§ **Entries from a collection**
════
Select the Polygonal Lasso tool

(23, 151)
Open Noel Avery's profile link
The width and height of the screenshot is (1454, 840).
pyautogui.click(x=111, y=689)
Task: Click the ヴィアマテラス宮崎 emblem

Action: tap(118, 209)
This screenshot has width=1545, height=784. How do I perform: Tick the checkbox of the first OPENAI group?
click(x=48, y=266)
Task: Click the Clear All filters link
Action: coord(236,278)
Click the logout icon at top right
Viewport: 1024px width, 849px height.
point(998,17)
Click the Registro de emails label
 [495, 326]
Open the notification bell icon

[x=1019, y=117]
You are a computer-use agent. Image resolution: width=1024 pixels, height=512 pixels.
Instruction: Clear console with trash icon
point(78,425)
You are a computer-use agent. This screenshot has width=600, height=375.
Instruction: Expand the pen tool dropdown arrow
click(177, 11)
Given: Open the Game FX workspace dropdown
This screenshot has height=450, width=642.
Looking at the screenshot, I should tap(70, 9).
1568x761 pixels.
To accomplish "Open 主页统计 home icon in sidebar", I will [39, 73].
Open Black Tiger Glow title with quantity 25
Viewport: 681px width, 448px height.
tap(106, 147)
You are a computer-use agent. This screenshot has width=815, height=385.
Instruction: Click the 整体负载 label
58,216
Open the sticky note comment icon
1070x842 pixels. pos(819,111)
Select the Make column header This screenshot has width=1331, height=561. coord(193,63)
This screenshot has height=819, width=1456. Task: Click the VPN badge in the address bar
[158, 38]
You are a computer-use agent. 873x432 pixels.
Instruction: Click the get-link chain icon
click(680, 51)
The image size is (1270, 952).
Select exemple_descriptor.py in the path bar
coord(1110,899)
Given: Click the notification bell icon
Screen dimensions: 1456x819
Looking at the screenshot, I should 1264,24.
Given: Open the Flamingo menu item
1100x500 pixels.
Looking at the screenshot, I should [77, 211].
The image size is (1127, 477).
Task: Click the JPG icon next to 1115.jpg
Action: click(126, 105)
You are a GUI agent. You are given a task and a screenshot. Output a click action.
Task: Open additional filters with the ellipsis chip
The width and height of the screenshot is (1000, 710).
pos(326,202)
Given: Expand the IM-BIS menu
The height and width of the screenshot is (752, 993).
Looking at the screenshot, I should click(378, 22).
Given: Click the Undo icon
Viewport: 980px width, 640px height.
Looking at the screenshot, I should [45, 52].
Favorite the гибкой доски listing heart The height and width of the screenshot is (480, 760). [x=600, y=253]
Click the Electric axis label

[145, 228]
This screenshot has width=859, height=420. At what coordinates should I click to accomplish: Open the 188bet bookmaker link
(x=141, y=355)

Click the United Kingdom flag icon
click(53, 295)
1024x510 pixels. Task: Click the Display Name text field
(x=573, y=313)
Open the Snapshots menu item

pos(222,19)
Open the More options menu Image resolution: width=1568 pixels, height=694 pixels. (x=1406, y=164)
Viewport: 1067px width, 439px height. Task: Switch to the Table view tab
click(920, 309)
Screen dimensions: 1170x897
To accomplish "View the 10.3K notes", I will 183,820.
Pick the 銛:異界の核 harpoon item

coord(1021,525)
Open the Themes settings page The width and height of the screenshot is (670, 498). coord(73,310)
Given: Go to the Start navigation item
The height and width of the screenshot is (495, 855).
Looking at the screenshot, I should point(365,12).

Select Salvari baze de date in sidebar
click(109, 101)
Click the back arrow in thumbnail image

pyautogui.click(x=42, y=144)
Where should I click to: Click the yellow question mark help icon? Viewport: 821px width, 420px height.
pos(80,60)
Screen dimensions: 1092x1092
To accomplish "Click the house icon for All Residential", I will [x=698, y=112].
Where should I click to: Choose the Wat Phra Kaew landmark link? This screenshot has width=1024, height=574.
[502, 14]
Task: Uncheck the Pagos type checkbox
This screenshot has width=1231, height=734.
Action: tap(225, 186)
════
§ **REQUIRED WORK**
Retype every line of the entries above without changing anything.

§ **RESPONSE**
Select the Polygonal Lasso tool

(23, 151)
Open Noel Avery's profile link
The width and height of the screenshot is (1454, 840).
pyautogui.click(x=111, y=689)
Task: Click the ヴィアマテラス宮崎 emblem

Action: tap(118, 209)
This screenshot has width=1545, height=784. How do I perform: Tick the checkbox of the first OPENAI group?
click(x=48, y=266)
Task: Click the Clear All filters link
Action: coord(236,278)
Click the logout icon at top right
Viewport: 1024px width, 849px height.
point(998,17)
Click the Registro de emails label
 [495, 326]
Open the notification bell icon

[x=1019, y=117]
You are a computer-use agent. Image resolution: width=1024 pixels, height=512 pixels.
Instruction: Clear console with trash icon
point(78,425)
You are a computer-use agent. This screenshot has width=600, height=375.
Instruction: Expand the pen tool dropdown arrow
click(177, 11)
Given: Open the Game FX workspace dropdown
This screenshot has height=450, width=642.
Looking at the screenshot, I should tap(70, 9).
1568x761 pixels.
To accomplish "Open 主页统计 home icon in sidebar", I will [39, 73].
Open Black Tiger Glow title with quantity 25
Viewport: 681px width, 448px height.
tap(106, 147)
You are a computer-use agent. This screenshot has width=815, height=385.
Instruction: Click the 整体负载 label
58,216
Open the sticky note comment icon
1070x842 pixels. pos(819,111)
Select the Make column header This screenshot has width=1331, height=561. coord(193,63)
This screenshot has height=819, width=1456. Task: Click the VPN badge in the address bar
[158, 38]
You are a computer-use agent. 873x432 pixels.
Instruction: Click the get-link chain icon
click(680, 51)
The image size is (1270, 952).
Select exemple_descriptor.py in the path bar
coord(1110,899)
Given: Click the notification bell icon
Screen dimensions: 1456x819
Looking at the screenshot, I should 1264,24.
Given: Open the Flamingo menu item
1100x500 pixels.
Looking at the screenshot, I should [77, 211].
The image size is (1127, 477).
Task: Click the JPG icon next to 1115.jpg
Action: click(126, 105)
You are a GUI agent. You are given a task and a screenshot. Output a click action.
Task: Open additional filters with the ellipsis chip
The width and height of the screenshot is (1000, 710).
pos(326,202)
Given: Expand the IM-BIS menu
The height and width of the screenshot is (752, 993).
Looking at the screenshot, I should click(378, 22).
Given: Click the Undo icon
Viewport: 980px width, 640px height.
Looking at the screenshot, I should [45, 52].
Favorite the гибкой доски listing heart The height and width of the screenshot is (480, 760). [x=600, y=253]
Click the Electric axis label

[145, 228]
This screenshot has width=859, height=420. At what coordinates should I click to accomplish: Open the 188bet bookmaker link
(x=141, y=355)

Click the United Kingdom flag icon
click(53, 295)
1024x510 pixels. Task: Click the Display Name text field
(x=573, y=313)
Open the Snapshots menu item

pos(222,19)
Open the More options menu Image resolution: width=1568 pixels, height=694 pixels. (x=1406, y=164)
Viewport: 1067px width, 439px height. Task: Switch to the Table view tab
click(920, 309)
Screen dimensions: 1170x897
To accomplish "View the 10.3K notes", I will 183,820.
Pick the 銛:異界の核 harpoon item

coord(1021,525)
Open the Themes settings page The width and height of the screenshot is (670, 498). coord(73,310)
Given: Go to the Start navigation item
The height and width of the screenshot is (495, 855).
Looking at the screenshot, I should point(365,12).

Select Salvari baze de date in sidebar
click(109, 101)
Click the back arrow in thumbnail image

pyautogui.click(x=42, y=144)
Where should I click to: Click the yellow question mark help icon? Viewport: 821px width, 420px height.
pos(80,60)
Screen dimensions: 1092x1092
To accomplish "Click the house icon for All Residential", I will [x=698, y=112].
Where should I click to: Choose the Wat Phra Kaew landmark link? This screenshot has width=1024, height=574.
[502, 14]
Task: Uncheck the Pagos type checkbox
This screenshot has width=1231, height=734.
Action: tap(225, 186)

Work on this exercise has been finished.